Les questions ont commencé avec un journaliste qui a demandé à Sa Sainteté ce qu’il souhaiterait s’il pouvait faire un voeu qui s’exaucerait - et ce qui le rend triste. Il a répondu qu’il aimerait voir un monde plus pacifique, avec moins de conflits et une diminution du rôle des armes dans la vie humaine. La paix, a-t-il dit, ne sera réellement créée que par le dialogue. Il a cité la situation au Yémen et ce qui arrive aux Rohingyas en Birmanie comme des choses qui l’attristent, parce que dans les deux cas, il s’agit de souffrances causées par l’homme et auxquelles l’homme peut remédier.
En ce qui concerne le processus de paix en Irlande du Nord, il a déclaré que chaque pays appartient à sa population, de sorte que le succès du processus de paix dépend aussi de sa population.
Il a décrit Richard Moore comme un exemple pour nous tous. « Alors que je ne fais que parler, il est engagé sur le terrain dans l’implémentation de la compassion. Et c’est parce qu’il a su transformer la tragédie qui l’a frappé en quelque chose de bénéfique pour les autres enfants que son action est si significative. »
Quand on lui a demandé quels conseils il donnerait aux personnes impliquées dans la crise en Corée du Nord, il a fait remarquer qu’étant donné qu’il n’était pas sûr que les protagonistes fassent preuve de bon sens, il serait difficile de leur donner des conseils. Toutefois, il a déclaré que l’affirmation de Poutine sur la nécessité de dialoguer était pertinente. Faire une nouvelle démonstration de force ne résoudrait non seulement pas le problème, mais entraînerait probablement des souffrances considérables en Corée du Sud et au Japon.
« L’utilisation d’armes nucléaires est inconcevable. Nous devons sincèrement faire en sorte que le monde soit exempt d’armes nucléaires. En effet, notre objectif à long terme devrait être de démilitariser le monde. Je ne m’attends pas à voir cela de mon vivant, mais nous devons maintenir cet objectif. »

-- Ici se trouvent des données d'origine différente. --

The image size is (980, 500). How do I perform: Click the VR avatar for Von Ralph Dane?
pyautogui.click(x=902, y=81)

Pour illustrer l’importance du soutien de Sa Sainteté en faveur des initiatives de l’association « Children in Crossfire » (des Enfants pris dans les tirs croisés), Richard Moore a expliqué que le thème de la conférence d’aujourd’hui - Éduquer le cœur - est directement tiré des commentaires de Sa Sainteté en 2011. Il a ajouté qu’il attendait avec impatience le moment où cette association ne sera plus nécessaire, mais en attendant, son objectif est de réduire la souffrance afin que les enfants aient la possibilité de se construire une vie meilleure. Il a remercié Sa Sainteté pour son amitié et son soutien.
Sa Sainteté a serré la main de nombreux journalistes avant de s’en aller pour se rendre au Forum du Millénaire pour assister à la conférence. Dans sa présentation , Richard Moore a indiqué que les célébrations du vingtième anniversaire de « Children in Crossfire » étaient prévues depuis un certain temps. Au cours de ses dix années d’engagement en Tanzanie et en Éthiopie, il est apparu crucial de renforcer l’éducation préscolaire et de mieux former les enseignants.

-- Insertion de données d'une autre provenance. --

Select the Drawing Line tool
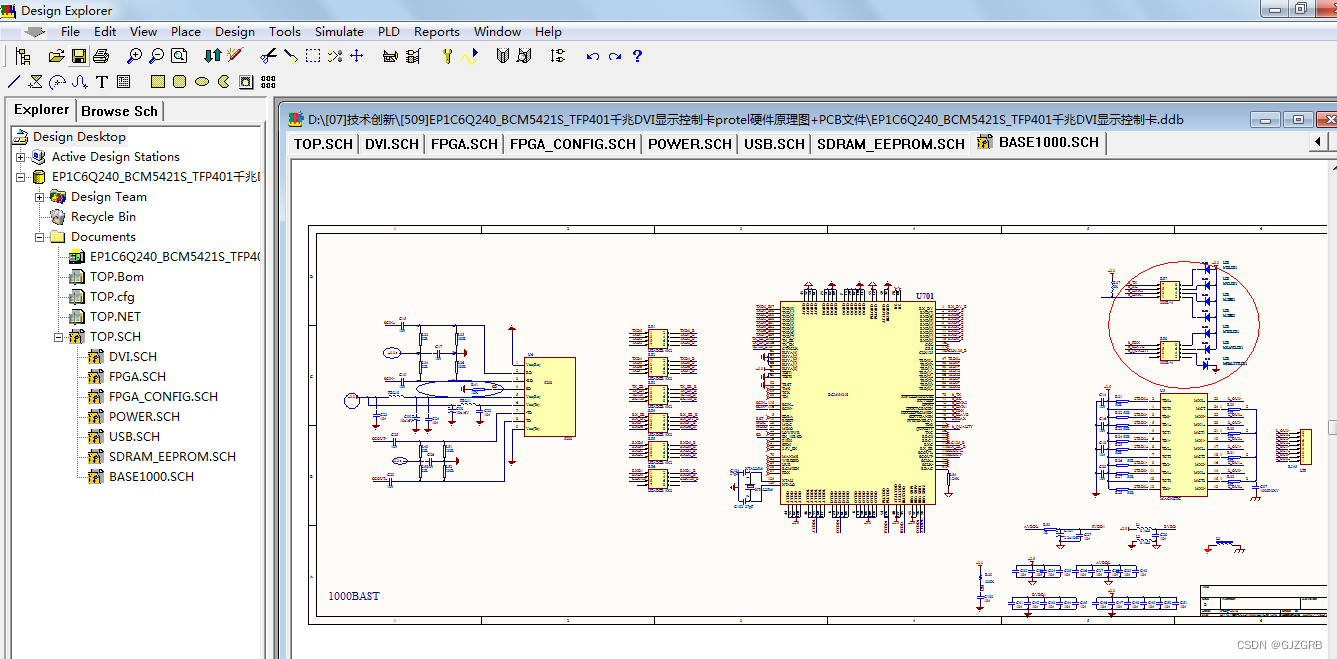 point(12,82)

Dans son allocution, Sa Sainteté a rappelé que depuis sa naissance il a été témoin de violences perpétuelles, depuis le déclenchement du conflit sino-japonais et de la Seconde Guerre mondiale jusqu’aux crises plus récentes en Irak et en Afghanistan.

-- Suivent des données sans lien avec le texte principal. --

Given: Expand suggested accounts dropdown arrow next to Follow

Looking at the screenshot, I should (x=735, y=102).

« Quand je pense au monde d’aujourd’hui, dit-il, je vois tant de souffrances créées par l’homme, en dépit du fait que la nature humaine de base s’avère compatissante. Pourquoi ? Parce que notre système éducatif n’accorde pas suffisamment d’attention aux valeurs humaines. Lorsque nous sommes sous l’emprise de l’attachement et de la colère, nous sommes perturbés et incapables de bien utiliser notre intelligence. Par conséquent, nous avons besoin de mieux comprendre le fonctionnement de notre esprit et de nos émotions.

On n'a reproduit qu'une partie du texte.